* _Working data_:
----
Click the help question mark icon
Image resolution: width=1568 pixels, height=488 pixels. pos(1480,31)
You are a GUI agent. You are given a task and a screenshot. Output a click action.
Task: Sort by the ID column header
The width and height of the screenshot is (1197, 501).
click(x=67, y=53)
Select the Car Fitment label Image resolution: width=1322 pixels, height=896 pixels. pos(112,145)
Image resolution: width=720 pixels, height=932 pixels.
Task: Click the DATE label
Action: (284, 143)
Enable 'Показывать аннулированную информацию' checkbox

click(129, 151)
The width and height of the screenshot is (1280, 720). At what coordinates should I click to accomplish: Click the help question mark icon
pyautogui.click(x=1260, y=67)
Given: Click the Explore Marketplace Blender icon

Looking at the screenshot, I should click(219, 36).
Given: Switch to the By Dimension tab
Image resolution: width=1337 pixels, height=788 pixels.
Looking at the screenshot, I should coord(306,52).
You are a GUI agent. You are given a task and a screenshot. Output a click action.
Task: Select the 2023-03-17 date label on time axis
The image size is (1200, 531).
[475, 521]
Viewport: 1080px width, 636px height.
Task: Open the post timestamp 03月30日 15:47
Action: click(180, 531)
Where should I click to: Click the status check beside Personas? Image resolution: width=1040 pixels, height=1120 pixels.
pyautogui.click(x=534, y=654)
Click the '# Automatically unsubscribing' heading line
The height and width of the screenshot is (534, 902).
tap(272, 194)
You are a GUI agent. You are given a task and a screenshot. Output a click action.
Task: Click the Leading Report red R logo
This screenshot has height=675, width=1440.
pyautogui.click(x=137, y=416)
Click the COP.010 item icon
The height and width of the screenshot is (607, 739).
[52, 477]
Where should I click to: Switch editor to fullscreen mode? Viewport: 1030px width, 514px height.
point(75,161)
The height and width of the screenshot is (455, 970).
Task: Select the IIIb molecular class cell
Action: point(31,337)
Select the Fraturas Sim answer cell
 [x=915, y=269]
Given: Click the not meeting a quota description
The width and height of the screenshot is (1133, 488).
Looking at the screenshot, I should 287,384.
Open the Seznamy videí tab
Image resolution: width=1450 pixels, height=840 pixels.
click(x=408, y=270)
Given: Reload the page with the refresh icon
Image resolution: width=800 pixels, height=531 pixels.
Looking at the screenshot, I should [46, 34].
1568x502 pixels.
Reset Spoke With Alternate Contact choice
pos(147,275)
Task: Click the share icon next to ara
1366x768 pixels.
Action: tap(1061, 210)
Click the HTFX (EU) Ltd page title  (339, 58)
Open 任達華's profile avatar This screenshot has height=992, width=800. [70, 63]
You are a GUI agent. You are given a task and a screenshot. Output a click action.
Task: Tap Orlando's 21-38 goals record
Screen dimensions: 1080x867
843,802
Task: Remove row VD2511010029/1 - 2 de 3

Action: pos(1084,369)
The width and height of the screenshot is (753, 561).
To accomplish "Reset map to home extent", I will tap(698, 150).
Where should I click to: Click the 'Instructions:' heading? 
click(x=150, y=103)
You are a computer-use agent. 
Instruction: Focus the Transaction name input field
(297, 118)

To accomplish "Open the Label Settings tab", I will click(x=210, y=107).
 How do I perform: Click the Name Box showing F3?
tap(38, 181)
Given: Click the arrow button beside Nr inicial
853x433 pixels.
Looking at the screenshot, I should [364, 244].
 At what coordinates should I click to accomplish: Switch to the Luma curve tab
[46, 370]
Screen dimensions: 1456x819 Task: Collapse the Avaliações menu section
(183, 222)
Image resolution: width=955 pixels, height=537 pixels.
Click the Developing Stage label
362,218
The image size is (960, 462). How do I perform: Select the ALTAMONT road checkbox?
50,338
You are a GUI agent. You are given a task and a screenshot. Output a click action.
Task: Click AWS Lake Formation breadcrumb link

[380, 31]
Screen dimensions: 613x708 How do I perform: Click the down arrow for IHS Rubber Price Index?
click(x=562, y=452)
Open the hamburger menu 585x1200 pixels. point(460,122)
----
* _What is required_:
Copy from the line with "Task: Remove row VD2511010029/1 - 2 de 3" to the final line of the records, inclusive, and add nothing else.

* _Answer below_:
Task: Remove row VD2511010029/1 - 2 de 3

Action: pos(1084,369)
The width and height of the screenshot is (753, 561).
To accomplish "Reset map to home extent", I will tap(698, 150).
Where should I click to: Click the 'Instructions:' heading? 
click(x=150, y=103)
You are a computer-use agent. 
Instruction: Focus the Transaction name input field
(297, 118)

To accomplish "Open the Label Settings tab", I will click(x=210, y=107).
 How do I perform: Click the Name Box showing F3?
tap(38, 181)
Given: Click the arrow button beside Nr inicial
853x433 pixels.
Looking at the screenshot, I should [364, 244].
 At what coordinates should I click to accomplish: Switch to the Luma curve tab
[46, 370]
Screen dimensions: 1456x819 Task: Collapse the Avaliações menu section
(183, 222)
Image resolution: width=955 pixels, height=537 pixels.
Click the Developing Stage label
362,218
The image size is (960, 462). How do I perform: Select the ALTAMONT road checkbox?
50,338
You are a GUI agent. You are given a task and a screenshot. Output a click action.
Task: Click AWS Lake Formation breadcrumb link

[380, 31]
Screen dimensions: 613x708 How do I perform: Click the down arrow for IHS Rubber Price Index?
click(x=562, y=452)
Open the hamburger menu 585x1200 pixels. point(460,122)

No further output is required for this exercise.